# INFORMATION SUPPLIED
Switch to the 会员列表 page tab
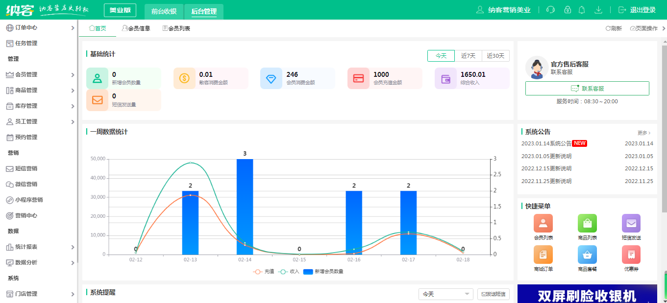 click(176, 28)
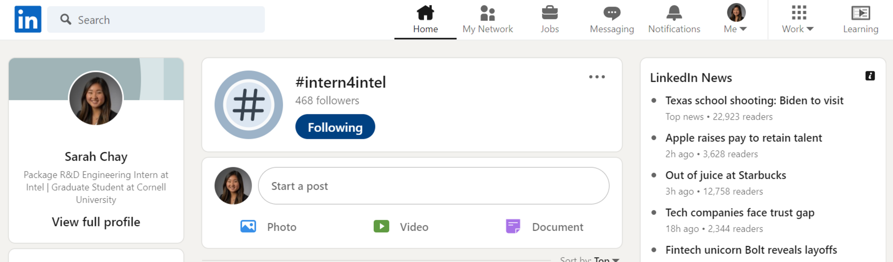The width and height of the screenshot is (893, 262).
Task: Go to the Home tab
Action: pyautogui.click(x=425, y=19)
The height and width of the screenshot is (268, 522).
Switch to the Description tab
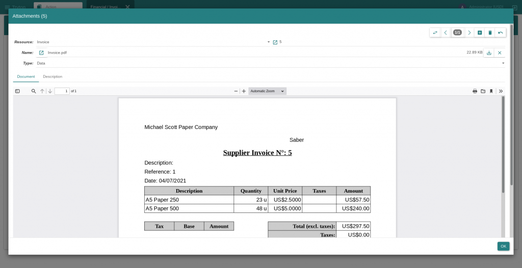coord(53,76)
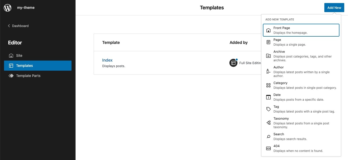348x160 pixels.
Task: Click the Template Parts icon in the sidebar
Action: pos(11,75)
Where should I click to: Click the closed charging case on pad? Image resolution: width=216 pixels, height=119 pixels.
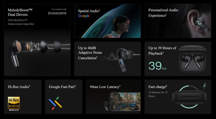pos(190,98)
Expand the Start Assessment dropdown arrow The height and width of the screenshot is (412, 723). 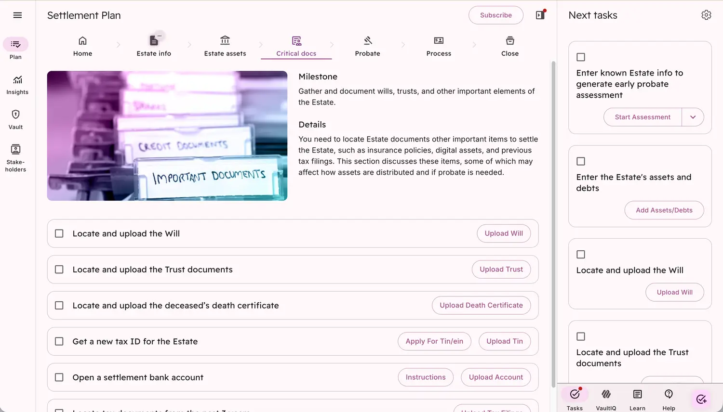(693, 117)
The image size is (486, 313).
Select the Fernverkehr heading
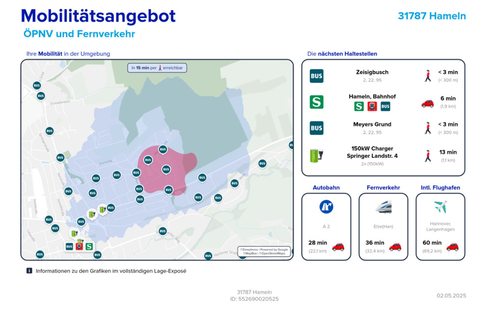point(383,188)
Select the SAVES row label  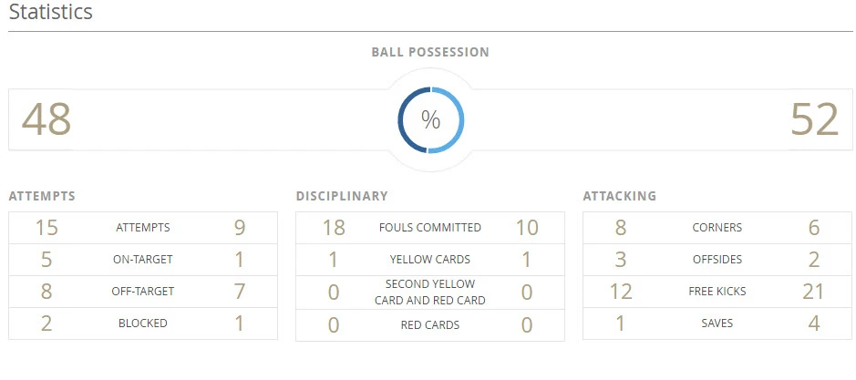[717, 324]
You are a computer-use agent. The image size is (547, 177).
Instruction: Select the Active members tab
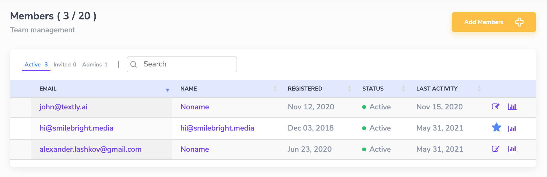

# GIVEN TASK
Reproduce verbatim the lines of the records from the line containing "You are a computer-use" through the end of the records, omitting the pictures.

# RESULT OF THE TASK
You are a computer-use agent. The image size is (547, 177).
Instruction: Select the Active members tab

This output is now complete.